> _Task brief_: With images excluded, write out each entry below exactly as given.

"""

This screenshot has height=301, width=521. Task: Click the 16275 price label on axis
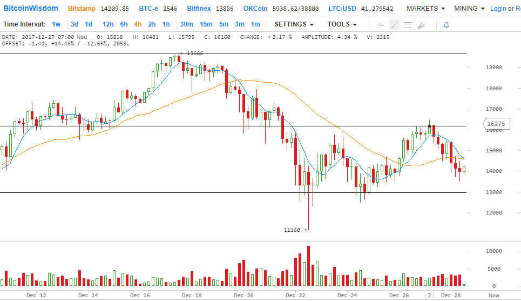coord(495,124)
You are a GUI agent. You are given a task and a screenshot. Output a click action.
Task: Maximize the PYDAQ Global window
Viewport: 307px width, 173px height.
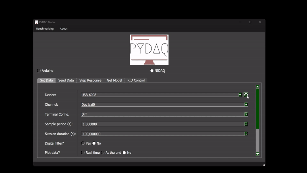[x=250, y=22]
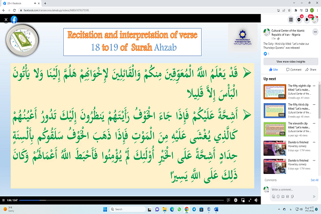
Task: Open Facebook Messenger icon
Action: pos(300,20)
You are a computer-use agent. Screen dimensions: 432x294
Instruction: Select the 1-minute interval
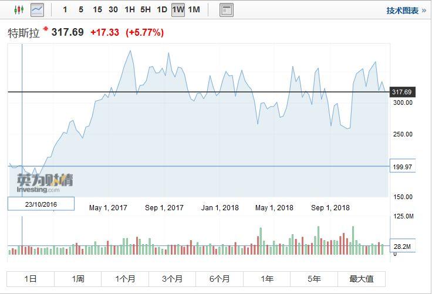click(65, 10)
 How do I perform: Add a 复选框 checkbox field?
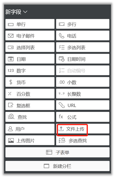[x=30, y=105]
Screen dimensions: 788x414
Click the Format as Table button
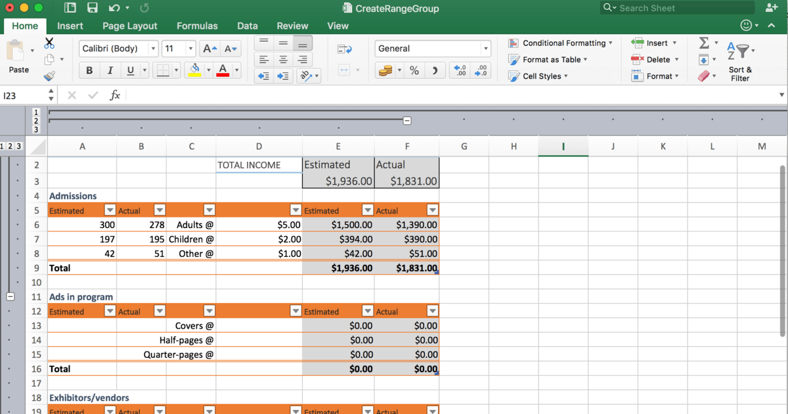(x=550, y=59)
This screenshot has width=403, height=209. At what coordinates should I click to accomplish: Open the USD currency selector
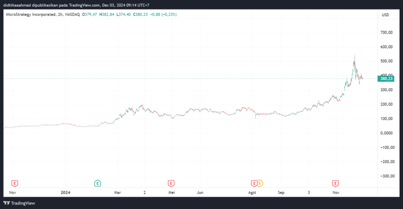click(x=385, y=15)
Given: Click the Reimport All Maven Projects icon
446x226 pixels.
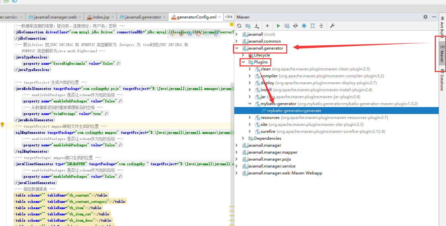Looking at the screenshot, I should coord(239,26).
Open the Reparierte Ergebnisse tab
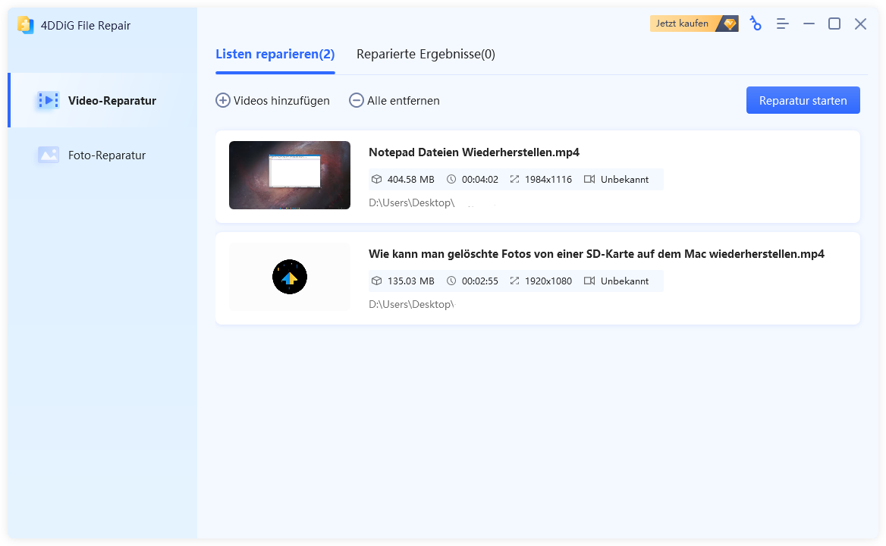 425,54
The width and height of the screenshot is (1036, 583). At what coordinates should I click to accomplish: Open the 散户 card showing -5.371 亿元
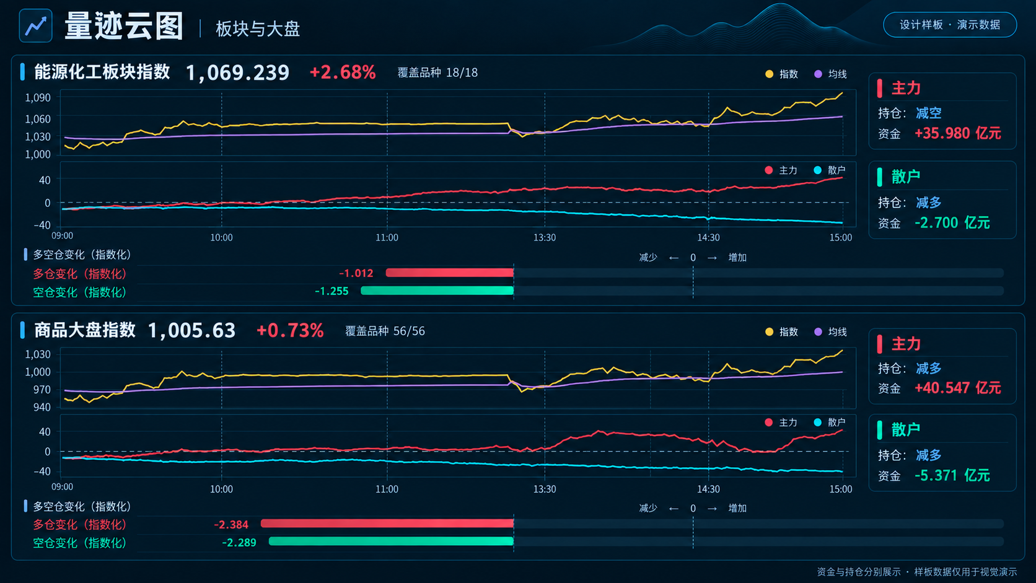click(x=942, y=452)
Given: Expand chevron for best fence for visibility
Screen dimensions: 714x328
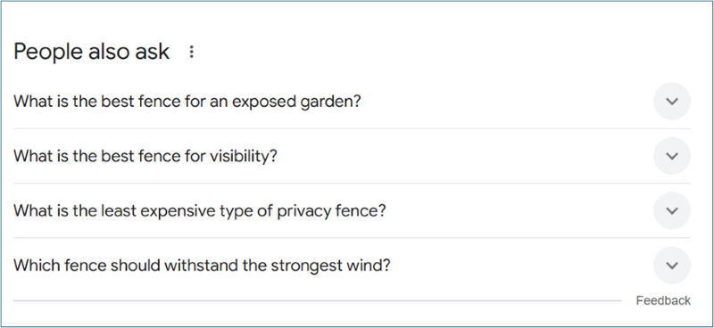Looking at the screenshot, I should click(672, 156).
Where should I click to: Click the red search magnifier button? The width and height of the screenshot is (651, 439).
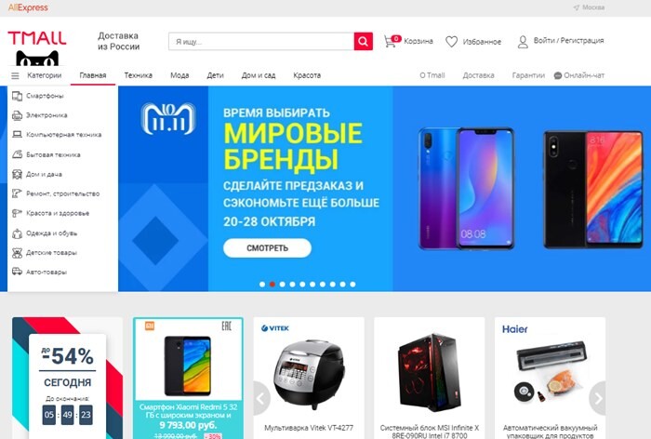(x=364, y=41)
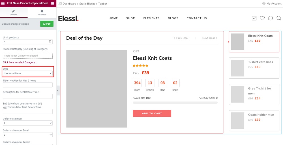This screenshot has width=283, height=145.
Task: Open the Columns Number Small dropdown
Action: [x=28, y=135]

"""

> _Answer section_:
This screenshot has height=301, width=521. Task: Click the 16275 price label on axis
coord(495,124)
You are a GUI agent. You are given a task and a screenshot. Output a click action.
Task: Maximize the PYDAQ Global window
Viewport: 307px width, 173px height.
[x=250, y=22]
Task: Open Facebook Messenger icon
Action: pos(300,20)
You are a computer-use agent. Screen dimensions: 432x294
Instruction: Select the 1-minute interval
click(65, 10)
 How do I perform: Add a 复选框 checkbox field?
[x=30, y=105]
Screen dimensions: 788x414
Click the Format as Table button
(x=550, y=59)
This screenshot has width=403, height=209. At what coordinates should I click to accomplish: Open the USD currency selector
click(x=385, y=15)
Given: Click the Reimport All Maven Projects icon
446x226 pixels.
Looking at the screenshot, I should coord(239,26).
Open the Reparierte Ergebnisse tab
 425,54
The width and height of the screenshot is (1036, 583). At what coordinates should I click to accomplish: Open the 散户 card showing -5.371 亿元
click(x=942, y=452)
Given: Expand chevron for best fence for visibility
Screen dimensions: 714x328
Looking at the screenshot, I should click(672, 156).
Where should I click to: Click the red search magnifier button? The width and height of the screenshot is (651, 439).
(x=364, y=41)
This screenshot has width=283, height=145.
Task: Open the Columns Number Small dropdown
Action: [x=28, y=135]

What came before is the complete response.